Microarray analysis of tissue biopsy specimens has been widely implemented as a high-throughput method for the detection of altered gene expression. With respect to cervical carcinoma, gene expression profiling has been used in several small studies to identify genes associated with poor outcome after treatment (711). More recently, Lando and colleagues analyzed gene dosage alterations in 97 patients with cervical cancer by array comparative genomic hybridization (aCGH; ref. 12). Their analysis identified losses in 3 chromosomal regions (3p, 13q, and 21q) that were associated with poor outcome after chemoradiotherapy in cervical cancer. Integration of the aCGH data with gene expression data identified 4 candidate genes associated with poor prognosis after chemoradiation treatment (RYBP, GBE1, FAM48A, and MED4). Gene ontology analysis of their results implicated several biologic processes in chemoradiation response in cervical cancer including protein translation, carbohydrate metabolism, apoptosis, and chromosomal maintenance.
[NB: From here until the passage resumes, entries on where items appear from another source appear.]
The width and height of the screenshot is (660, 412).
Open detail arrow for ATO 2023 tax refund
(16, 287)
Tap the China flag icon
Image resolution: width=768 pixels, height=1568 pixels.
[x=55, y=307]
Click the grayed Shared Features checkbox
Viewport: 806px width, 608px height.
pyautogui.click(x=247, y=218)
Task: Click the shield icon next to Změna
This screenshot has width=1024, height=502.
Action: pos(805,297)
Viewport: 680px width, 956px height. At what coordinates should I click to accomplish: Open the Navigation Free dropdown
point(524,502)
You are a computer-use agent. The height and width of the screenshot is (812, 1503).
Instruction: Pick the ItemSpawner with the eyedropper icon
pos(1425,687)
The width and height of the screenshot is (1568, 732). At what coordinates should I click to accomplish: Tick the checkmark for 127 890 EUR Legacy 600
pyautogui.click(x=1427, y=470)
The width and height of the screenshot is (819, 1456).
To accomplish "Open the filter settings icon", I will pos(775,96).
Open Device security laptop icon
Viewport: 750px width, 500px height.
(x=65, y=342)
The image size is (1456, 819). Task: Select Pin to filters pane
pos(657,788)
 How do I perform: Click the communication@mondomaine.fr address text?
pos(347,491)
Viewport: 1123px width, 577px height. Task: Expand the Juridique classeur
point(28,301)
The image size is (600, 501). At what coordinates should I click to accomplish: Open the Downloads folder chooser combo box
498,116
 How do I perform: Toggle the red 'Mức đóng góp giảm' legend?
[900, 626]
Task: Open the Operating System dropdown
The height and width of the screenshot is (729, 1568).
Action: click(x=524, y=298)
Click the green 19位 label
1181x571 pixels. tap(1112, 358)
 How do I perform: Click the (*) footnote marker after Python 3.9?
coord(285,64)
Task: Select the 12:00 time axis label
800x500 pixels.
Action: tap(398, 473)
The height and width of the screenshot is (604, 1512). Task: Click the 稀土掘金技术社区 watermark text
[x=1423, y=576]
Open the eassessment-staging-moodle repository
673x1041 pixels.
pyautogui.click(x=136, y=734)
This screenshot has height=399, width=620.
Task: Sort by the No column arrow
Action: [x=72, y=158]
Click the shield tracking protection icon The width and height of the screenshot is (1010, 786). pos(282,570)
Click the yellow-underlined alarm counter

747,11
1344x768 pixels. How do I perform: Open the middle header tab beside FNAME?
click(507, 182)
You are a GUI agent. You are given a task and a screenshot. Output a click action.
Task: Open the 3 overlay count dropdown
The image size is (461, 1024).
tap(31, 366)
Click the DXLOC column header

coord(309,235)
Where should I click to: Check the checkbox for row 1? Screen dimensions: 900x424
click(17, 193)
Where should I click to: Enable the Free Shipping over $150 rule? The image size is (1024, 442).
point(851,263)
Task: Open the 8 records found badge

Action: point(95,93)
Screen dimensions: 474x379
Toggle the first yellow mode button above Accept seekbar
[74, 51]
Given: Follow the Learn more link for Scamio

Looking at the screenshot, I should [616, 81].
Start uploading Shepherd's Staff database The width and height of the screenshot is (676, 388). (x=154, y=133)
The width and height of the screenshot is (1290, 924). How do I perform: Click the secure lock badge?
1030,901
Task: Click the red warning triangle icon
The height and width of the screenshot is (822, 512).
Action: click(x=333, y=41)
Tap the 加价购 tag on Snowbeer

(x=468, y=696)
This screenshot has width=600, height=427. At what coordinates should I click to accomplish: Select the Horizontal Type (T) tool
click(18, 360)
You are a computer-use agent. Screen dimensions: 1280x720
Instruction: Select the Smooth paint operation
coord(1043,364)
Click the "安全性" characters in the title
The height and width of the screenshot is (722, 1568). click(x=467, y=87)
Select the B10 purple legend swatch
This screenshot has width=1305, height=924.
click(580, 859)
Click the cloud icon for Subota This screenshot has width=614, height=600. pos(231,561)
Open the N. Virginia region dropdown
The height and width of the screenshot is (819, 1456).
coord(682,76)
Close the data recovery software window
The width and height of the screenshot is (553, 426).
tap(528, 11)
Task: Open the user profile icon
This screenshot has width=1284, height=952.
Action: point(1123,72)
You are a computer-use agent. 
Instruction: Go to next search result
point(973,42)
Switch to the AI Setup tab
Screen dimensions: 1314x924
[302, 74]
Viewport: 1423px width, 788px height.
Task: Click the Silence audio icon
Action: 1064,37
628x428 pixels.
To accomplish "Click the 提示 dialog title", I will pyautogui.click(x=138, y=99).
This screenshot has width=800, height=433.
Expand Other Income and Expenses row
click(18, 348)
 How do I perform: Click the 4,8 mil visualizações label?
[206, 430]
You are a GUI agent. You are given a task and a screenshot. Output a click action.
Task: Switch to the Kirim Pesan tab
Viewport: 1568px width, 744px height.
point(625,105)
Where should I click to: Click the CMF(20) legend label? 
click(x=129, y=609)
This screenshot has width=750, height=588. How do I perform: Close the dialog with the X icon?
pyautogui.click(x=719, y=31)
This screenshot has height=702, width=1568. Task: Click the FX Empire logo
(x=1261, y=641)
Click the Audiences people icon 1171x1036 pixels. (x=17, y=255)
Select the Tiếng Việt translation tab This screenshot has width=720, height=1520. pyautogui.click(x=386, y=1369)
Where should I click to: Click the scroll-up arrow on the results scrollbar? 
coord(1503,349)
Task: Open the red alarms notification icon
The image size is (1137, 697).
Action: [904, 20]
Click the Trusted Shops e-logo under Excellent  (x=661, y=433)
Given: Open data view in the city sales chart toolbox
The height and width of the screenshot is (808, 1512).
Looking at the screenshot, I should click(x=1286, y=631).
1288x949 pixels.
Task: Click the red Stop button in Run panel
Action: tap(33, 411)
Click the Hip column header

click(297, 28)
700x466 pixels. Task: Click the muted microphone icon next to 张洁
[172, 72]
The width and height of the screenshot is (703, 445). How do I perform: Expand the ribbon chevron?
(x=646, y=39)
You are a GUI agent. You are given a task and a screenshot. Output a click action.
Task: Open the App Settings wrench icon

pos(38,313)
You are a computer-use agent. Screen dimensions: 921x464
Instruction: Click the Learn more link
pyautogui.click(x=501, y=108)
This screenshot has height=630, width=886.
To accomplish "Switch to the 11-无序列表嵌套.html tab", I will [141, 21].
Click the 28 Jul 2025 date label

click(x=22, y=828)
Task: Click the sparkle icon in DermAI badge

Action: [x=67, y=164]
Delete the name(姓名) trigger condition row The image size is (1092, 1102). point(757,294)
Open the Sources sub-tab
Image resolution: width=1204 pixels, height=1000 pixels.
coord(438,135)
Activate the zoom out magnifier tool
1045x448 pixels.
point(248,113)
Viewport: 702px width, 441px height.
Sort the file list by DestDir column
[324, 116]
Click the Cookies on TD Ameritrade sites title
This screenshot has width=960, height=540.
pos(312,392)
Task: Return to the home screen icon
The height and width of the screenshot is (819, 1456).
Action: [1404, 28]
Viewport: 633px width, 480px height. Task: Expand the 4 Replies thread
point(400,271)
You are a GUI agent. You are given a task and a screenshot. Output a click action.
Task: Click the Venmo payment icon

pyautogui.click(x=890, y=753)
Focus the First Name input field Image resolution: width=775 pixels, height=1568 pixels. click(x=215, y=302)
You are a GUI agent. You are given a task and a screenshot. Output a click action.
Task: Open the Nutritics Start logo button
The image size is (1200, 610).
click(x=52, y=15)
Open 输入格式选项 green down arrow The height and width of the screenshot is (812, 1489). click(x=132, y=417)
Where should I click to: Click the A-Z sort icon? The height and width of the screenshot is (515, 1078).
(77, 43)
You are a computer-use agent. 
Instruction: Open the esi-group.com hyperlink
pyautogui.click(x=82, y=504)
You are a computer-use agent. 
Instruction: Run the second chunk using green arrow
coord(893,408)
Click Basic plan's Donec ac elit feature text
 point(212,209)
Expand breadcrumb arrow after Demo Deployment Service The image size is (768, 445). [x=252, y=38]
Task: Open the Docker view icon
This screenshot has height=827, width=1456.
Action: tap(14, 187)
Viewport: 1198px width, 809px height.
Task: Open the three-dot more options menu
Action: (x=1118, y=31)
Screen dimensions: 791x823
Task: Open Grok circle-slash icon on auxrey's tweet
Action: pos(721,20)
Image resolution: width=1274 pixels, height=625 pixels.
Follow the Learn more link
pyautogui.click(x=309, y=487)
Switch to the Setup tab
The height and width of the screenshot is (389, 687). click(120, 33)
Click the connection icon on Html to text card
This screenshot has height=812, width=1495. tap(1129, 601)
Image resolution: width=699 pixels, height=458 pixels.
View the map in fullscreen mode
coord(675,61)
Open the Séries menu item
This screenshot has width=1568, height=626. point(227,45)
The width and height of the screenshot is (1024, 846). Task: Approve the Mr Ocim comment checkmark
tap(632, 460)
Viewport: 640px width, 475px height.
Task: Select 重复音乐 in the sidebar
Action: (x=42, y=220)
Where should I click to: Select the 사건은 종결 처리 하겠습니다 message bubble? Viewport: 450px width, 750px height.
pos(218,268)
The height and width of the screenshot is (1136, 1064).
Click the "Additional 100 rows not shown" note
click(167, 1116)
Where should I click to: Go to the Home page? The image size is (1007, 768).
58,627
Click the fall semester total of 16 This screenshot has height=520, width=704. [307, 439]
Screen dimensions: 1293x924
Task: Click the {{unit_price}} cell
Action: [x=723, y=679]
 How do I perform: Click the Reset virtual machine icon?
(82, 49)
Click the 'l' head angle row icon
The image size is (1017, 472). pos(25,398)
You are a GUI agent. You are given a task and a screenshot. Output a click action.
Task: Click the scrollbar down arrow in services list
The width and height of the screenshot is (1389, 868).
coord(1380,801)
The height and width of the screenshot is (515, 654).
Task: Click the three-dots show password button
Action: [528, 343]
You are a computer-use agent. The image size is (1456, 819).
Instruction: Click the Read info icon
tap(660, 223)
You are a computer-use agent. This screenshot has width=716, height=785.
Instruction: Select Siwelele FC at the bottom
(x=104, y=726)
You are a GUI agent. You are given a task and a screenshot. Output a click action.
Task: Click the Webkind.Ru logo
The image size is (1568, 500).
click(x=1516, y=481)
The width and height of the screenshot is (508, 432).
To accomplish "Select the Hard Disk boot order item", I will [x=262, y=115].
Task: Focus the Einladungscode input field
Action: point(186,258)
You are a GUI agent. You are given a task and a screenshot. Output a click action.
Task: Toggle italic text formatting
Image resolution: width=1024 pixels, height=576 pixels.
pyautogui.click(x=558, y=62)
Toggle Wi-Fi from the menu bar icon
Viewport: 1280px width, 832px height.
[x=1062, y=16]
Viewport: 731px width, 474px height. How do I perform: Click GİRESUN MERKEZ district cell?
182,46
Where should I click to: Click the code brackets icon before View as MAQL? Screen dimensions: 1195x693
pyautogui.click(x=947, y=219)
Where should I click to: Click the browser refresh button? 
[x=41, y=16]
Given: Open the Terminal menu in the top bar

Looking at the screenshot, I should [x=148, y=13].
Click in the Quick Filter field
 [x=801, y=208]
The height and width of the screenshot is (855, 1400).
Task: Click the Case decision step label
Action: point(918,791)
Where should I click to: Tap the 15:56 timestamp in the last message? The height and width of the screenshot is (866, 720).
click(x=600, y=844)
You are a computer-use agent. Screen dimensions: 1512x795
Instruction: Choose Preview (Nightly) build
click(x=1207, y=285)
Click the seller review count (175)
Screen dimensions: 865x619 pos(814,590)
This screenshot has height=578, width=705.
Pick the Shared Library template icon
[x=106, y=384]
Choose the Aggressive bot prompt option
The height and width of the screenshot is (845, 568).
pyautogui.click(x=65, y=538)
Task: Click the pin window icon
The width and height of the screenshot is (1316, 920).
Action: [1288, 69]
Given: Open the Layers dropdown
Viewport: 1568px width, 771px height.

Very few studies have explored the molecular mechanisms that regulate treatment response in cervical cancer, and no studies have specifically examined the signaling pathways that influence cervical tumor metabolic response. The objective of the current study was to use gene expression profiling as a discovery tool to identify signaling pathways associated with incomplete metabolic response after chemoradiation therapy in cervical cancer.

Materials and Methods

Patients

The study population included 62 patients prospectively enrolled into a tumor-banking protocol at the time of diagnosis of cervical cancer (March 1998 through December 2006). Eligibility criteria for tumor banking were as follows: (i) patients had a pathologic diagnosis of invasive carcinoma of the cervix; (ii) patient age was greater than or equal to 18 years; (iii) tumor of patient had adequate tissue to obtain a 1-cm biopsy; and (iv) patients were scheduled to undergo radiation therapy with or without chemotherapy in the Department of Radiation Oncology at Washington University School of Medicine (St. Louis, MO). As part of the tumor banking protocol, tumor biopsies were obtained and frozen prior to the initiation of therapy. As part of standard practice at our institution, both pretreatment and posttreatment FDG-PET/CT imaging studies were obtained. Approval from the institutional Human Research Protection Office was obtained for this study and all patients signed informed consent.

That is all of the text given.